START DATA FOR THE TASK
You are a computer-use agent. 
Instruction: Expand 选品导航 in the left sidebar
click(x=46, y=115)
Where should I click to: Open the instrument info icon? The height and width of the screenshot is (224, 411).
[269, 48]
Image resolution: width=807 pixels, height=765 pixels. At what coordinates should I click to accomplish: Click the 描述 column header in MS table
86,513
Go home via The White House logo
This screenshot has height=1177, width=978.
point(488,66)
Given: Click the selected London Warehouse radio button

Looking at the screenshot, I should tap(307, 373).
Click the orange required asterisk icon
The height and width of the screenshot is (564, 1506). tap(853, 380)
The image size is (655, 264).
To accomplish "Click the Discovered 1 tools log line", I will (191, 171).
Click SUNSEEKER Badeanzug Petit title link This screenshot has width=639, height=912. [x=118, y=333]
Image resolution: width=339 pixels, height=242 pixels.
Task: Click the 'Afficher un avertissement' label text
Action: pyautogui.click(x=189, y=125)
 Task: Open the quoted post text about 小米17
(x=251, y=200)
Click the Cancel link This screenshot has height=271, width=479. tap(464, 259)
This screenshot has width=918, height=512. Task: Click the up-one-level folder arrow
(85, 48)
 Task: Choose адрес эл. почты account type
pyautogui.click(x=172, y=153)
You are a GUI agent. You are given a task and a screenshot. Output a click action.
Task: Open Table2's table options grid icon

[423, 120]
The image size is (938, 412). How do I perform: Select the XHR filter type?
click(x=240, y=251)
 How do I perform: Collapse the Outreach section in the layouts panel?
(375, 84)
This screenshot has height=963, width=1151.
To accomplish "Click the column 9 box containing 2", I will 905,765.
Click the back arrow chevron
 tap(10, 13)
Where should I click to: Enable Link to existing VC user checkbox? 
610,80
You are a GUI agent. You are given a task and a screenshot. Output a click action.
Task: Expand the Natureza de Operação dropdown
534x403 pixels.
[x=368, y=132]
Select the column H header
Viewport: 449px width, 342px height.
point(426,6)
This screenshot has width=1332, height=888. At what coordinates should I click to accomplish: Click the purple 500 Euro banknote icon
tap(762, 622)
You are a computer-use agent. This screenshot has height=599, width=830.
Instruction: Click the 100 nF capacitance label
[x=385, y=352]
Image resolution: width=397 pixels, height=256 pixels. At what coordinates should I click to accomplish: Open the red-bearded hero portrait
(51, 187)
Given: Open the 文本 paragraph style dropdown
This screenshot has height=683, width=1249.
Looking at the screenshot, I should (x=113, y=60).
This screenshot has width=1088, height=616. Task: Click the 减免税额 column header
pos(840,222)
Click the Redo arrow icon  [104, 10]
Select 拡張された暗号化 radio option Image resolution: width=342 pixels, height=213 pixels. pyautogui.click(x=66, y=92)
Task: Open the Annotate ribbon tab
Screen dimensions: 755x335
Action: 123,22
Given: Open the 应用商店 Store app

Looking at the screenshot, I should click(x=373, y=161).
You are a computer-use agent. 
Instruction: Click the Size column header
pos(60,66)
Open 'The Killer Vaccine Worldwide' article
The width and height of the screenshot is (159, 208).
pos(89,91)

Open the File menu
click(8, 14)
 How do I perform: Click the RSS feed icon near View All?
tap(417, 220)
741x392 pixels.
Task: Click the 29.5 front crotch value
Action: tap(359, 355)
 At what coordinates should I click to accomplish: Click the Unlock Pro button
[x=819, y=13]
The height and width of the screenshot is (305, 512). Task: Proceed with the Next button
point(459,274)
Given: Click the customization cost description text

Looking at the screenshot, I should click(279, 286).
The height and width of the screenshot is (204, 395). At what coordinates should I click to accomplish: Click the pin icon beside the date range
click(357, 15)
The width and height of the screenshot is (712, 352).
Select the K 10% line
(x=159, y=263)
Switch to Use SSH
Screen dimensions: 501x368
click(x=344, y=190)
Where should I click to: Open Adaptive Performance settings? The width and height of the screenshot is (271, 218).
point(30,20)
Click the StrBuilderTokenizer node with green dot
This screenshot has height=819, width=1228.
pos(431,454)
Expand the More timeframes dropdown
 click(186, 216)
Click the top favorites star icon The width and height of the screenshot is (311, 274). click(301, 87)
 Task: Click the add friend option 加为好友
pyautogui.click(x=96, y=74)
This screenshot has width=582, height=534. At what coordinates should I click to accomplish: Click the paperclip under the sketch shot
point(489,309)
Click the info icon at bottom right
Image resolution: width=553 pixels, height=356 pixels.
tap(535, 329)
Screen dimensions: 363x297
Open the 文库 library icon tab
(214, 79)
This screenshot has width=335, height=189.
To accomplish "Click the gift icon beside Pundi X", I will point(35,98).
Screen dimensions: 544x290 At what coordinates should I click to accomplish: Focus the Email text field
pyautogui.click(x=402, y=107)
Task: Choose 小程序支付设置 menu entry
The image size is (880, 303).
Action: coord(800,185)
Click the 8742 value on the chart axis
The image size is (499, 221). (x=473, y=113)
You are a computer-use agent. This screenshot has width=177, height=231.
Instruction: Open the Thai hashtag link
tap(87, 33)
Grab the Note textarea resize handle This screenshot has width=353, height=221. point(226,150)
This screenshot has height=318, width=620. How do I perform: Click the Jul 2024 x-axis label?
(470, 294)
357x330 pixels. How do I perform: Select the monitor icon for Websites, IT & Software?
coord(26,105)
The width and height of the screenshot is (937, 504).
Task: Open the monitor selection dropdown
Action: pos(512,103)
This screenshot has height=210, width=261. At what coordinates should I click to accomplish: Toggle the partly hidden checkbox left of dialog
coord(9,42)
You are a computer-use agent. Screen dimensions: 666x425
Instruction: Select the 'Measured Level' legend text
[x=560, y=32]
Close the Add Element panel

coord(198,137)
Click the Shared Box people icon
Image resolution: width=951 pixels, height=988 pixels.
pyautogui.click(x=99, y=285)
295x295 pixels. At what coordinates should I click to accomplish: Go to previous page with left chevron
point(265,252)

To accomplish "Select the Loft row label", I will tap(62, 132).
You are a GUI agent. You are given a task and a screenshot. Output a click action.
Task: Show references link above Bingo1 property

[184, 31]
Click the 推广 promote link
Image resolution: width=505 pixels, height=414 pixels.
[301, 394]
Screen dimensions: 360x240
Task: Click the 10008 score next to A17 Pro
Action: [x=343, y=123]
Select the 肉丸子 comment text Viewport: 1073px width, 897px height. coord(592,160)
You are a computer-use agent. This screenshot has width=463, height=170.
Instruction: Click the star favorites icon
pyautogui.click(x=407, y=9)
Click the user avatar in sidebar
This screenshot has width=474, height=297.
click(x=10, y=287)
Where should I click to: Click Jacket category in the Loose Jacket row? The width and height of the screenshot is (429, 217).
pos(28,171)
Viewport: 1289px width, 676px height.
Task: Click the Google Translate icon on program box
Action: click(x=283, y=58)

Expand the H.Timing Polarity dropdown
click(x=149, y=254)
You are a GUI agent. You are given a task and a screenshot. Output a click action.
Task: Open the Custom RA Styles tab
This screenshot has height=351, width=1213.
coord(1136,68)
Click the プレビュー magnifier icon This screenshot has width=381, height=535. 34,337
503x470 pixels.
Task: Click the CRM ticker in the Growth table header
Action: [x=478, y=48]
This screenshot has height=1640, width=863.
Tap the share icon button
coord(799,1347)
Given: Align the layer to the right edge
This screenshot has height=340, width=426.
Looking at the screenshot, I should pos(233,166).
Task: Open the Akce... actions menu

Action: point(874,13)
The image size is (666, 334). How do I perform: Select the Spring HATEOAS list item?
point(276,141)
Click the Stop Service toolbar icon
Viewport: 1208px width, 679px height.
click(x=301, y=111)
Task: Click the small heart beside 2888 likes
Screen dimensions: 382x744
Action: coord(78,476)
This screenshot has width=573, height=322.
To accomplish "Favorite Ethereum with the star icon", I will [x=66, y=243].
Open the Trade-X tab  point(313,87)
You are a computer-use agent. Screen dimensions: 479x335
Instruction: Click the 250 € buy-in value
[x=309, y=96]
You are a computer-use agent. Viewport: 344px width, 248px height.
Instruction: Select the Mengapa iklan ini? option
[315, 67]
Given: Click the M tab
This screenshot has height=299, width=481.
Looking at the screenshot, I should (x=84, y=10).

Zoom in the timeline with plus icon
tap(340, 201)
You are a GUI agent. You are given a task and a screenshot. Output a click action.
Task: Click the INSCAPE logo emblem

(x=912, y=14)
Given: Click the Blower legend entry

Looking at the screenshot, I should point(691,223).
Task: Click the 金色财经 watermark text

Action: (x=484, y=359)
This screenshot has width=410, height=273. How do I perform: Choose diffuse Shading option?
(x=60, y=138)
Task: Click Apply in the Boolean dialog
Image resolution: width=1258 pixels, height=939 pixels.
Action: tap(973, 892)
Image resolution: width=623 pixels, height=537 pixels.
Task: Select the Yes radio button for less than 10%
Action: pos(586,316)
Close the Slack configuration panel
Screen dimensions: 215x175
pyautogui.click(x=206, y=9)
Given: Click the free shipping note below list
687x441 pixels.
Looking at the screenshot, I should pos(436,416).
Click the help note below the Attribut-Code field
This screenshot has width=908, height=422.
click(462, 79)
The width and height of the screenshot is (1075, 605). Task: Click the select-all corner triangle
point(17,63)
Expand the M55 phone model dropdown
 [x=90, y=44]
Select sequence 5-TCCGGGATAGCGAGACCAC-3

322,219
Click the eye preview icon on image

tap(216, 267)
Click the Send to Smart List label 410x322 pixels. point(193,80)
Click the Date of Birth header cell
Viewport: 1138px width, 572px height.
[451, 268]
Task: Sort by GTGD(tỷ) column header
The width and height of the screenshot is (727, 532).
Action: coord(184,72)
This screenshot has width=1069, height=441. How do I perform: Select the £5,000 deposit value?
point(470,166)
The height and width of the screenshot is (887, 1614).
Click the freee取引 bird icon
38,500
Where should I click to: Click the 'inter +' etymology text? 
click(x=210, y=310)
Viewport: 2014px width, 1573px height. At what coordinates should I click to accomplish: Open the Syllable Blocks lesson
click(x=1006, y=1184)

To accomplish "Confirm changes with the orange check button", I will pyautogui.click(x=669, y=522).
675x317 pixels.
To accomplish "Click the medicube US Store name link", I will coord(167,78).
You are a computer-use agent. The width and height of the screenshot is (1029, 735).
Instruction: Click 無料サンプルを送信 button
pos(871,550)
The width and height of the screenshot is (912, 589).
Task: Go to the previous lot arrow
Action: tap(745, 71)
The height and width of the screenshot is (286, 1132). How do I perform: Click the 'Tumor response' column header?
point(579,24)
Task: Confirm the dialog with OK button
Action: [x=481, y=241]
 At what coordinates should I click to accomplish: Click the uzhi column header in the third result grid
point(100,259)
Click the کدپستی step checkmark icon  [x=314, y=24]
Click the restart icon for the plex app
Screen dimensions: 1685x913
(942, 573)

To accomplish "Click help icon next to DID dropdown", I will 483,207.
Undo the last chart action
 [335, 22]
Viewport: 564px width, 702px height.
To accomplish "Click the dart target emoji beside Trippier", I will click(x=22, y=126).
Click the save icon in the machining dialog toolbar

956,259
END DATA FOR THE TASK
- **WHAT YOU HAVE TO DO**
Copy exactly the lines running from the one that contains "675x317 pixels." to the end of the material, both ends included.

- **OUTPUT FOR THIS EXERCISE**
675x317 pixels.
To accomplish "Click the medicube US Store name link", I will coord(167,78).
You are a computer-use agent. The width and height of the screenshot is (1029, 735).
Instruction: Click 無料サンプルを送信 button
pos(871,550)
The width and height of the screenshot is (912, 589).
Task: Go to the previous lot arrow
Action: tap(745, 71)
The height and width of the screenshot is (286, 1132). How do I perform: Click the 'Tumor response' column header?
point(579,24)
Task: Confirm the dialog with OK button
Action: [x=481, y=241]
 At what coordinates should I click to accomplish: Click the uzhi column header in the third result grid
point(100,259)
Click the کدپستی step checkmark icon  [x=314, y=24]
Click the restart icon for the plex app
Screen dimensions: 1685x913
(942, 573)

To accomplish "Click help icon next to DID dropdown", I will 483,207.
Undo the last chart action
 [335, 22]
Viewport: 564px width, 702px height.
To accomplish "Click the dart target emoji beside Trippier", I will click(x=22, y=126).
Click the save icon in the machining dialog toolbar

956,259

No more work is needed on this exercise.